Resistor doesn’t make a difference connected across a supernode, why

circuit analysiskirchhoffs-laws

I'm using KCL to analyse the circuit that has a voltage source between two non-reference nodes connected in parallel with resistor R3.

I'm regarding the voltage source and the resistor as a supernode. To solve the circuit I need the constraint equation that can be obtained by applying KVL to the supernode.

Why isn't the resistor R3 important in this case, when connected across a supernode?


simulate this circuit – Schematic created using CircuitLab

Best Answer

This is so because the voltage source is ideal, and therefore, deliver a constant voltage, regardless of current requested.

The effect of adding a resistor in parallel to the voltage source, is to ask more current, which does not affect the source voltage.
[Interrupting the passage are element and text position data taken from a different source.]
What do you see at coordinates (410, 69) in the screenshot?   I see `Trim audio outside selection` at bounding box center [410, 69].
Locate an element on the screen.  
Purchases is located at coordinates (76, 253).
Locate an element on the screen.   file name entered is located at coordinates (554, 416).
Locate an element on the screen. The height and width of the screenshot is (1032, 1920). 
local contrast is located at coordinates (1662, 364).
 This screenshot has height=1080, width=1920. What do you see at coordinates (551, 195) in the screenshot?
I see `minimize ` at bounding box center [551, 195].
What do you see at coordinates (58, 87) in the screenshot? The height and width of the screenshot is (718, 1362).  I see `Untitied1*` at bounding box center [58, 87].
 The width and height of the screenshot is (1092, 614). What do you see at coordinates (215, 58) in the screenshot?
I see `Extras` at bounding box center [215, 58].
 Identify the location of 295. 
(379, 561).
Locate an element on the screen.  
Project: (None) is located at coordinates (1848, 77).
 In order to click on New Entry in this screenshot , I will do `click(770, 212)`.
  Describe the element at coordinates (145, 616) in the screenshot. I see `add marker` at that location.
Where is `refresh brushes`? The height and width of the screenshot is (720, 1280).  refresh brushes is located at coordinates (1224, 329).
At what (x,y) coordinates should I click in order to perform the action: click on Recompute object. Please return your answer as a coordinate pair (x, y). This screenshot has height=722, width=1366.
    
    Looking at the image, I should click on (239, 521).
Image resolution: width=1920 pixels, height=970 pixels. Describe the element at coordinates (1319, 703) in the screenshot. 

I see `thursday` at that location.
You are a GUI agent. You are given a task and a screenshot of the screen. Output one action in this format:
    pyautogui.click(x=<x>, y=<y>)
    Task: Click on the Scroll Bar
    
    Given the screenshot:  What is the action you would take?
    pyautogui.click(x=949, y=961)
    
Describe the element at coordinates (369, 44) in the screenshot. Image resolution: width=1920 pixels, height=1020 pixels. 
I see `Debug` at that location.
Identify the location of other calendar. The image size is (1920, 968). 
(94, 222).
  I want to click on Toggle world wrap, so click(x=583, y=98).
For example, consider this simple circuit:


simulate this circuit – Schematic created using CircuitLab

Does it depend on the current through \$R_4\$, the value of \$R_1\$? Of course not. Moreover, one can remove the resistor \$R_1\$ and the current circuit by \$R_4\$ be the same. \$R_1\$ does affect the amount of current that requests the V1 source, but as this source is ideal, the voltage applied to the set \$R_2\$, \$R_3\$ and \$R_4\$ is unchanged.

Another way to look at it is considering that the voltage source is an element that imposes the voltage between two nodes, regardless of other elements (passive element) are connected between the two nodes. That's why, for example, you can not connect two voltage sources in parallel, since a singularity is generated.